__Activity__
Each record must be printed again exactly as given.

__Information given__

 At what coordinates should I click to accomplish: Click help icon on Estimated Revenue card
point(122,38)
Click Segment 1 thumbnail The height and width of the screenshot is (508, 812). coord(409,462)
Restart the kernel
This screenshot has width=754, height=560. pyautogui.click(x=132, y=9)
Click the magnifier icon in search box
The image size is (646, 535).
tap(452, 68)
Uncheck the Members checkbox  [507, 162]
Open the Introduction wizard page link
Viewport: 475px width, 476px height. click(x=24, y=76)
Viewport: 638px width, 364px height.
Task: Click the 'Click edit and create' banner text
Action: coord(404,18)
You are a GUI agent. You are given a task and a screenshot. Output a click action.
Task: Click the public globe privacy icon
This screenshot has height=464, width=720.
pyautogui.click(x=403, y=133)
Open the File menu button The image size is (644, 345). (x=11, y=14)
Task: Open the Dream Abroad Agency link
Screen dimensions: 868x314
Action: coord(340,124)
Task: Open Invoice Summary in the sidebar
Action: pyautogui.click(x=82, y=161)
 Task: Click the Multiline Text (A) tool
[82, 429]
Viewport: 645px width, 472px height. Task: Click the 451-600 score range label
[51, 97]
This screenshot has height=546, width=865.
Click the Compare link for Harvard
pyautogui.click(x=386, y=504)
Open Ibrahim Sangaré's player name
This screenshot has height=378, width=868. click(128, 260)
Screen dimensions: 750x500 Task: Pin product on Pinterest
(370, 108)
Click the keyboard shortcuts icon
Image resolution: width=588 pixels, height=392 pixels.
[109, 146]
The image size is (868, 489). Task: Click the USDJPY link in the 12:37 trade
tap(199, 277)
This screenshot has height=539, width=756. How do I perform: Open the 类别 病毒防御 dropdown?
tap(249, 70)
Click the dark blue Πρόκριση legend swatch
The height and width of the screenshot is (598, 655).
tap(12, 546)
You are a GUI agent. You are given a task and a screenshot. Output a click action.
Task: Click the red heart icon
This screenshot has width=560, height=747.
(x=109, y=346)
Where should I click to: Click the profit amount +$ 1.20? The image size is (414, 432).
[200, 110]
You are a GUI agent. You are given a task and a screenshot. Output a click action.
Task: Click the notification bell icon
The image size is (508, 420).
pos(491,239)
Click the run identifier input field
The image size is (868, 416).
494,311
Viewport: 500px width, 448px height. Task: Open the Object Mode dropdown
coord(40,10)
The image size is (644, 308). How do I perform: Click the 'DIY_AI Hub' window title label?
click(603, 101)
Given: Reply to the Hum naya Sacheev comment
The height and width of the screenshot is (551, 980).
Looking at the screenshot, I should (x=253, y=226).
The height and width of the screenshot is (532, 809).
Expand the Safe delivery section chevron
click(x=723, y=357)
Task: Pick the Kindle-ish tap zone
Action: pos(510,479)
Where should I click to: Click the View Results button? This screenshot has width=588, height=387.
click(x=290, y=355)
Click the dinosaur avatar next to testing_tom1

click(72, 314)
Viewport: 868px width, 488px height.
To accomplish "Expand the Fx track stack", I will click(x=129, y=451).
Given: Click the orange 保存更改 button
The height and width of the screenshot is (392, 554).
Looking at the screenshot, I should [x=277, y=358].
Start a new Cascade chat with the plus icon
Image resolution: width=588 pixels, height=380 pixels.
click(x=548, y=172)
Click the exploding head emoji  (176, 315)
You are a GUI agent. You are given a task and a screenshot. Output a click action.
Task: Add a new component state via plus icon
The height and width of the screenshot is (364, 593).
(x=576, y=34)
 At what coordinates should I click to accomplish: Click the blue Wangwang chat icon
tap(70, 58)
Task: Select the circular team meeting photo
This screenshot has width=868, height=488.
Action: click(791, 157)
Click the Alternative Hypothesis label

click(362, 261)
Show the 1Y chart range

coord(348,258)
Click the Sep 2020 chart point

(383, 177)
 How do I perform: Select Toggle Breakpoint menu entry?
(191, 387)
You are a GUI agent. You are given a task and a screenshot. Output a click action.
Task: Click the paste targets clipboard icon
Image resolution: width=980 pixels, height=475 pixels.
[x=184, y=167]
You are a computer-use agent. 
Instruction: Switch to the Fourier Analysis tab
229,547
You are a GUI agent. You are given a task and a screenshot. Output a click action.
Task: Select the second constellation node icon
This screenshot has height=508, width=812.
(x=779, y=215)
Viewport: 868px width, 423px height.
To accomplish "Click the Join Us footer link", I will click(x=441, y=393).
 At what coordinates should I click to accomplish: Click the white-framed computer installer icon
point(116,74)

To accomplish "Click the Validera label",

__Completed exercise__
 At what coordinates should I click to accomplish: Click help icon on Estimated Revenue card
point(122,38)
Click Segment 1 thumbnail The height and width of the screenshot is (508, 812). coord(409,462)
Restart the kernel
This screenshot has width=754, height=560. pyautogui.click(x=132, y=9)
Click the magnifier icon in search box
The image size is (646, 535).
tap(452, 68)
Uncheck the Members checkbox  [507, 162]
Open the Introduction wizard page link
Viewport: 475px width, 476px height. click(x=24, y=76)
Viewport: 638px width, 364px height.
Task: Click the 'Click edit and create' banner text
Action: coord(404,18)
You are a GUI agent. You are given a task and a screenshot. Output a click action.
Task: Click the public globe privacy icon
This screenshot has height=464, width=720.
pyautogui.click(x=403, y=133)
Open the File menu button The image size is (644, 345). (x=11, y=14)
Task: Open the Dream Abroad Agency link
Screen dimensions: 868x314
Action: coord(340,124)
Task: Open Invoice Summary in the sidebar
Action: pyautogui.click(x=82, y=161)
 Task: Click the Multiline Text (A) tool
[82, 429]
Viewport: 645px width, 472px height. Task: Click the 451-600 score range label
[51, 97]
This screenshot has height=546, width=865.
Click the Compare link for Harvard
pyautogui.click(x=386, y=504)
Open Ibrahim Sangaré's player name
This screenshot has height=378, width=868. click(128, 260)
Screen dimensions: 750x500 Task: Pin product on Pinterest
(370, 108)
Click the keyboard shortcuts icon
Image resolution: width=588 pixels, height=392 pixels.
[109, 146]
The image size is (868, 489). Task: Click the USDJPY link in the 12:37 trade
tap(199, 277)
This screenshot has height=539, width=756. How do I perform: Open the 类别 病毒防御 dropdown?
tap(249, 70)
Click the dark blue Πρόκριση legend swatch
The height and width of the screenshot is (598, 655).
tap(12, 546)
You are a GUI agent. You are given a task and a screenshot. Output a click action.
Task: Click the red heart icon
This screenshot has width=560, height=747.
(x=109, y=346)
Where should I click to: Click the profit amount +$ 1.20? The image size is (414, 432).
[200, 110]
You are a GUI agent. You are given a task and a screenshot. Output a click action.
Task: Click the notification bell icon
The image size is (508, 420).
pos(491,239)
Click the run identifier input field
The image size is (868, 416).
494,311
Viewport: 500px width, 448px height. Task: Open the Object Mode dropdown
coord(40,10)
The image size is (644, 308). How do I perform: Click the 'DIY_AI Hub' window title label?
click(603, 101)
Given: Reply to the Hum naya Sacheev comment
The height and width of the screenshot is (551, 980).
Looking at the screenshot, I should (x=253, y=226).
The height and width of the screenshot is (532, 809).
Expand the Safe delivery section chevron
click(x=723, y=357)
Task: Pick the Kindle-ish tap zone
Action: pos(510,479)
Where should I click to: Click the View Results button? This screenshot has width=588, height=387.
click(x=290, y=355)
Click the dinosaur avatar next to testing_tom1

click(72, 314)
Viewport: 868px width, 488px height.
To accomplish "Expand the Fx track stack", I will click(x=129, y=451).
Given: Click the orange 保存更改 button
The height and width of the screenshot is (392, 554).
Looking at the screenshot, I should [x=277, y=358].
Start a new Cascade chat with the plus icon
Image resolution: width=588 pixels, height=380 pixels.
click(x=548, y=172)
Click the exploding head emoji  (176, 315)
You are a GUI agent. You are given a task and a screenshot. Output a click action.
Task: Add a new component state via plus icon
The height and width of the screenshot is (364, 593).
(x=576, y=34)
 At what coordinates should I click to accomplish: Click the blue Wangwang chat icon
tap(70, 58)
Task: Select the circular team meeting photo
This screenshot has width=868, height=488.
Action: click(791, 157)
Click the Alternative Hypothesis label

click(362, 261)
Show the 1Y chart range

coord(348,258)
Click the Sep 2020 chart point

(383, 177)
 How do I perform: Select Toggle Breakpoint menu entry?
(191, 387)
You are a GUI agent. You are given a task and a screenshot. Output a click action.
Task: Click the paste targets clipboard icon
Image resolution: width=980 pixels, height=475 pixels.
[x=184, y=167]
You are a computer-use agent. 
Instruction: Switch to the Fourier Analysis tab
229,547
You are a GUI agent. You are given a task and a screenshot. Output a click action.
Task: Select the second constellation node icon
This screenshot has height=508, width=812.
(x=779, y=215)
Viewport: 868px width, 423px height.
To accomplish "Click the Join Us footer link", I will click(x=441, y=393).
 At what coordinates should I click to accomplish: Click the white-framed computer installer icon
point(116,74)

To accomplish "Click the Validera label",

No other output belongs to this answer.